Cistel Technology Inc., 30 Concourse Gate, Nepean, ON K2E 7V7, Canada.
Sensors (Basel). 2022 Oct 12;22(20):7726. doi: 10.3390/s22207726.
In recent years, anomaly detection and machine learning for intrusion detection systems have been used to detect anomalies on Internet of Things networks. These systems rely on machine and deep learning to improve the detection accuracy. However, the robustness of the model depends on the number of datasamples available, quality of the data, and the distribution of the data classes. In the present paper, we focused specifically on the amount of data and class imbalanced since both parameters are key in IoT due to the fact that network traffic is increasing exponentially. For this reason, we propose a framework that uses a big data methodology with Hadoop-Spark to train and test multi-class and binary classification with one-vs-rest strategy for intrusion detection using the entire BoT IoT dataset. Thus, we evaluate all the algorithms available in Hadoop-Spark in terms of accuracy and processing time. In addition, since the BoT IoT dataset used is highly imbalanced, we also improve the accuracy for detecting minority classes by generating more datasamples using a Conditional Tabular Generative Adversarial Network (CTGAN). In general, our proposed model outperforms other published models including our previous model. Using our proposed methodology, the F1-score of one of the minority class, i.e., Theft attack was improved from 42% to 99%.

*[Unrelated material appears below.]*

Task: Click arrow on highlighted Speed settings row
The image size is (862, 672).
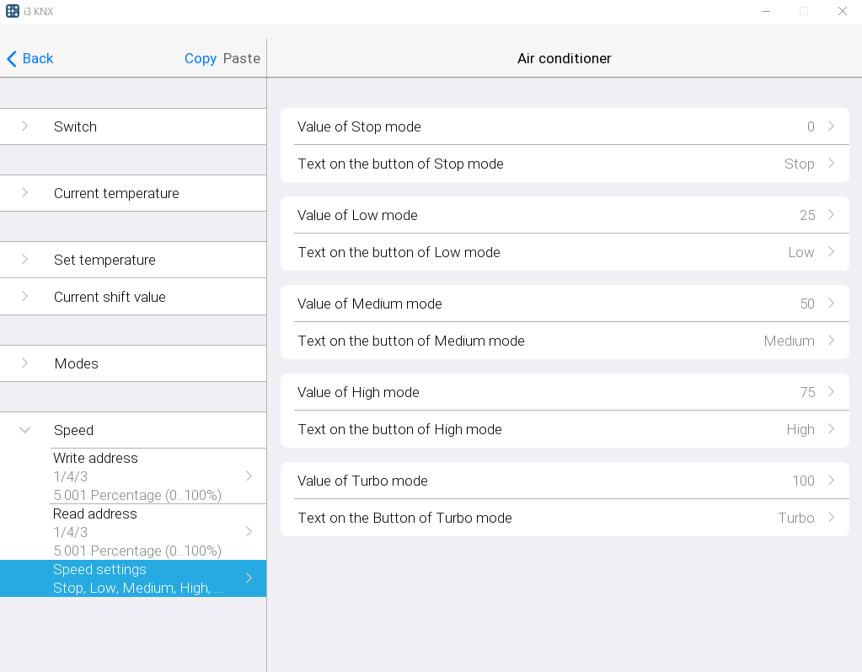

近年来,入侵检测系统中的异常检测和机器学习已被用于检测物联网网络上的异常情况。这些系统依靠机器学习和深度学习来提高检测精度。然而,模型的稳健性取决于可用数据样本的数量、数据质量以及数据类别的分布。在本文中,我们特别关注数据量和类不平衡问题,因为由于网络流量呈指数级增长,这两个参数在物联网中至关重要。因此,我们提出了一个框架,该框架使用Hadoop-Spark的大数据方法,采用一对多策略对整个物联网僵尸网络数据集进行多类和二分类的训练和测试,以用于入侵检测。因此,我们从准确性和处理时间方面评估了Hadoop-Spark中所有可用的算法。此外,由于所使用的物联网僵尸网络数据集高度不平衡,我们还通过使用条件表格生成对抗网络(CTGAN)生成更多数据样本,提高了检测少数类别的准确性。总体而言,我们提出的模型优于其他已发表的模型,包括我们之前的模型。使用我们提出的方法,少数类之一即盗窃攻击的F1分数从42%提高到了99%。